> **WORK REQUEST**
Pictures aside, reproduce exactly each line from the one holding "The height and" through the last line of the material, both ends included.

+++ RECORDS FOR THIS EXERCISE +++

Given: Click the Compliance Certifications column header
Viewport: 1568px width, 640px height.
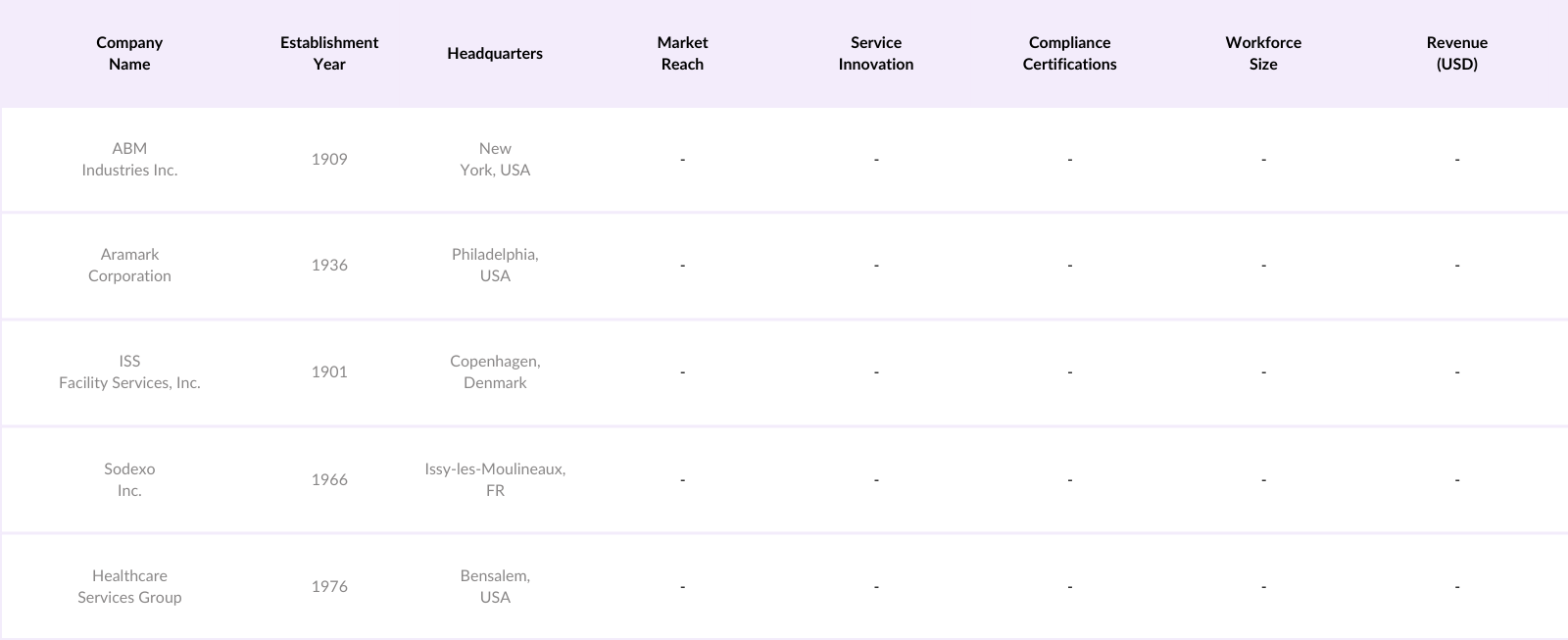Looking at the screenshot, I should [x=1069, y=53].
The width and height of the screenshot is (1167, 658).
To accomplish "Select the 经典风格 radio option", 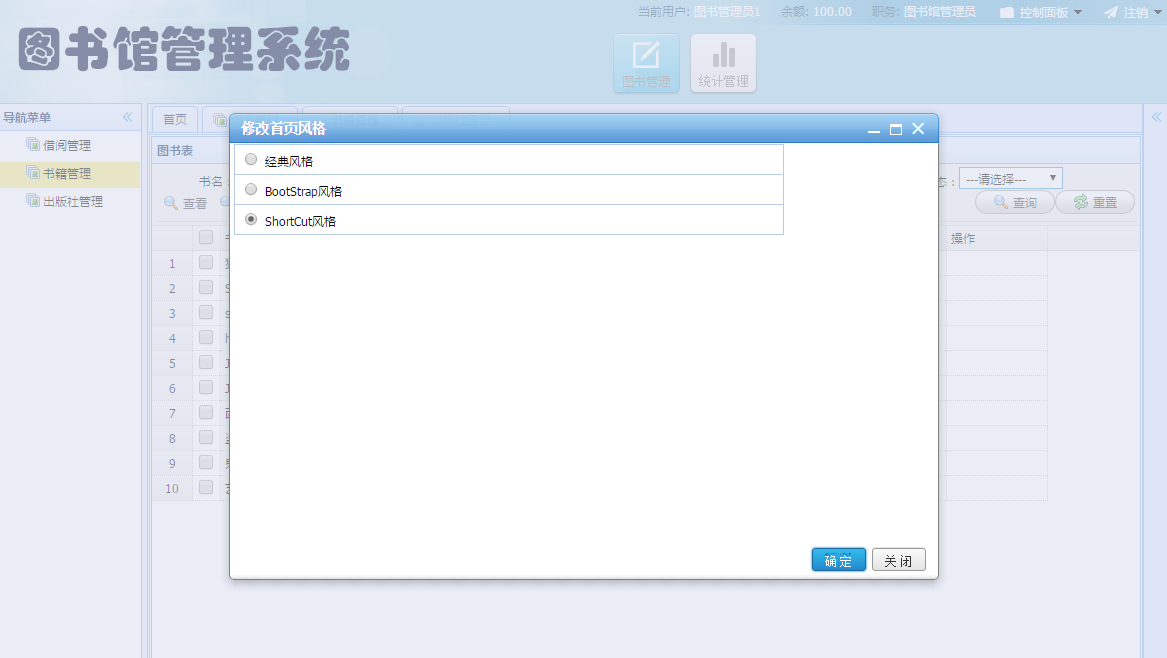I will (x=250, y=158).
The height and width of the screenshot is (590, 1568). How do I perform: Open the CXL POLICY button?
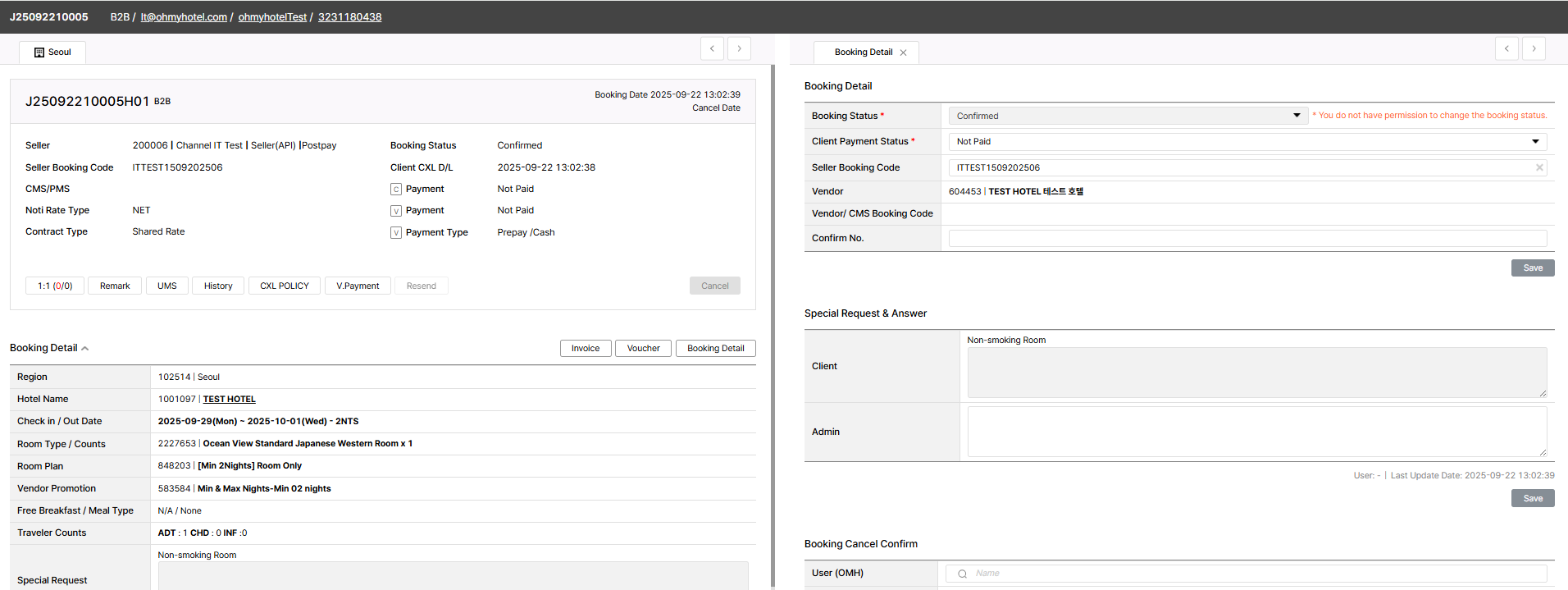pyautogui.click(x=284, y=286)
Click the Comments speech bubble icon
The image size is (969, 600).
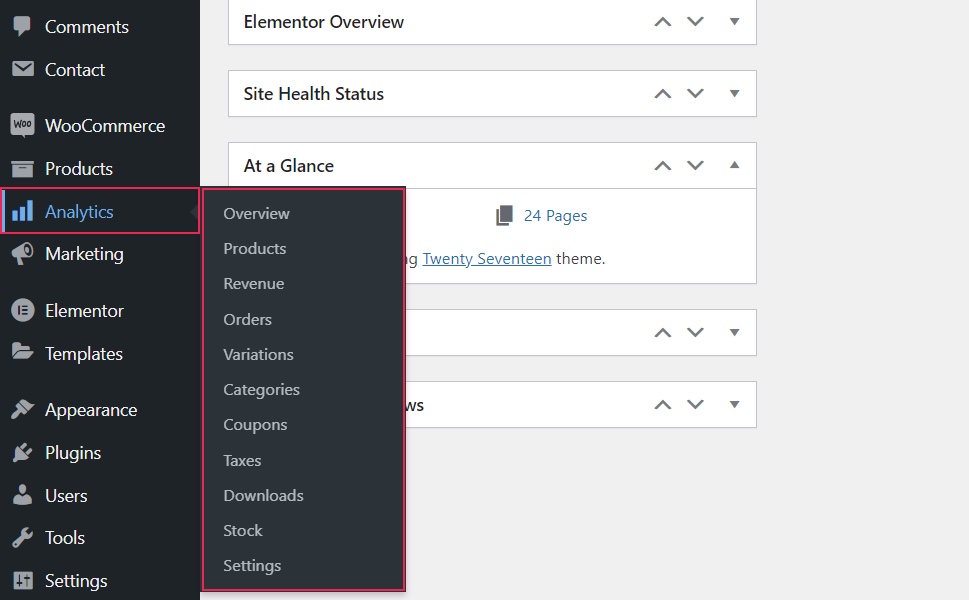(x=22, y=27)
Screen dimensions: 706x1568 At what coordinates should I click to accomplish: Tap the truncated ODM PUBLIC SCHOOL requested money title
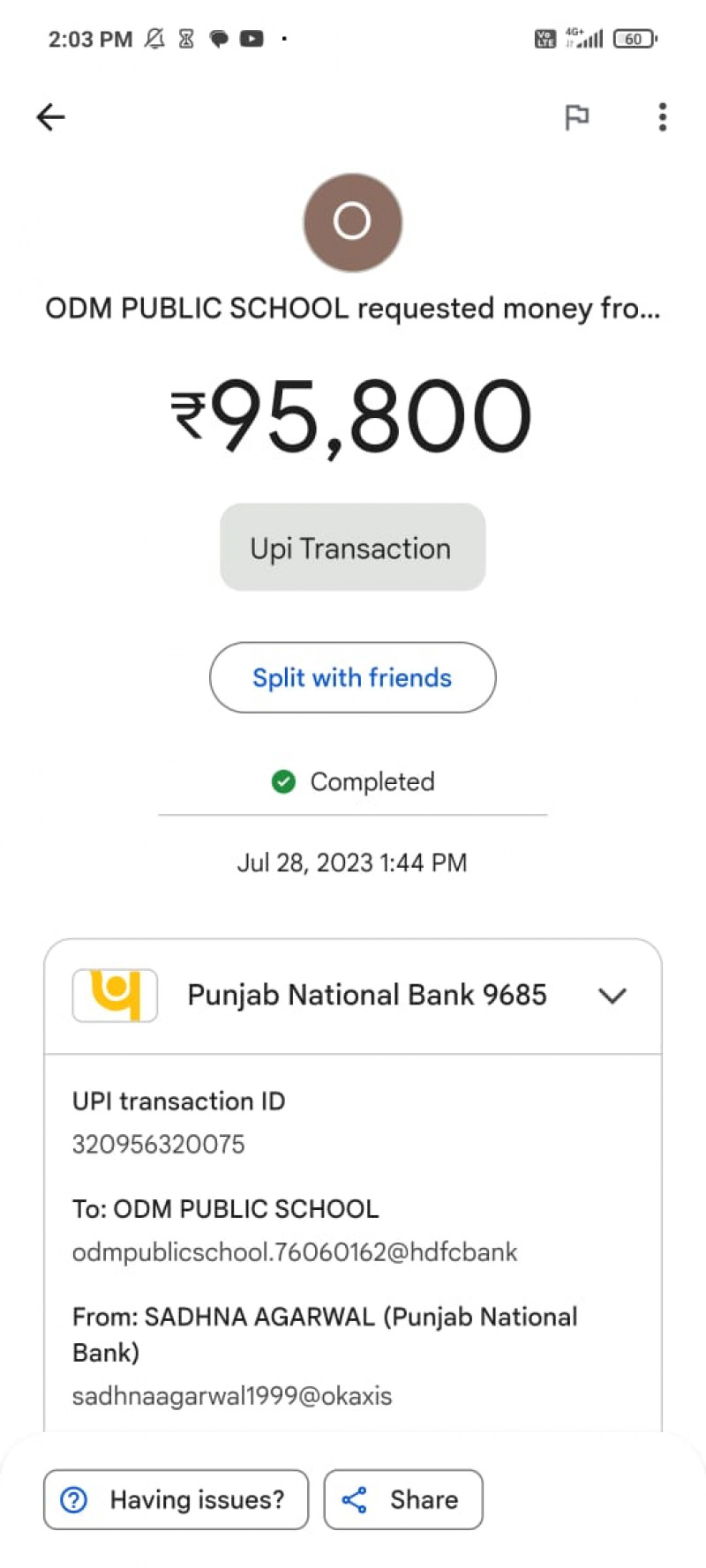pyautogui.click(x=352, y=309)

+++

> **ANSWER SPACE**
The height and width of the screenshot is (590, 1568). How do I perform: Open the CXL POLICY button?
pyautogui.click(x=284, y=286)
Click the Comments speech bubble icon
The image size is (969, 600).
(x=22, y=27)
Screen dimensions: 706x1568 At what coordinates should I click to accomplish: Tap the truncated ODM PUBLIC SCHOOL requested money title
pyautogui.click(x=352, y=309)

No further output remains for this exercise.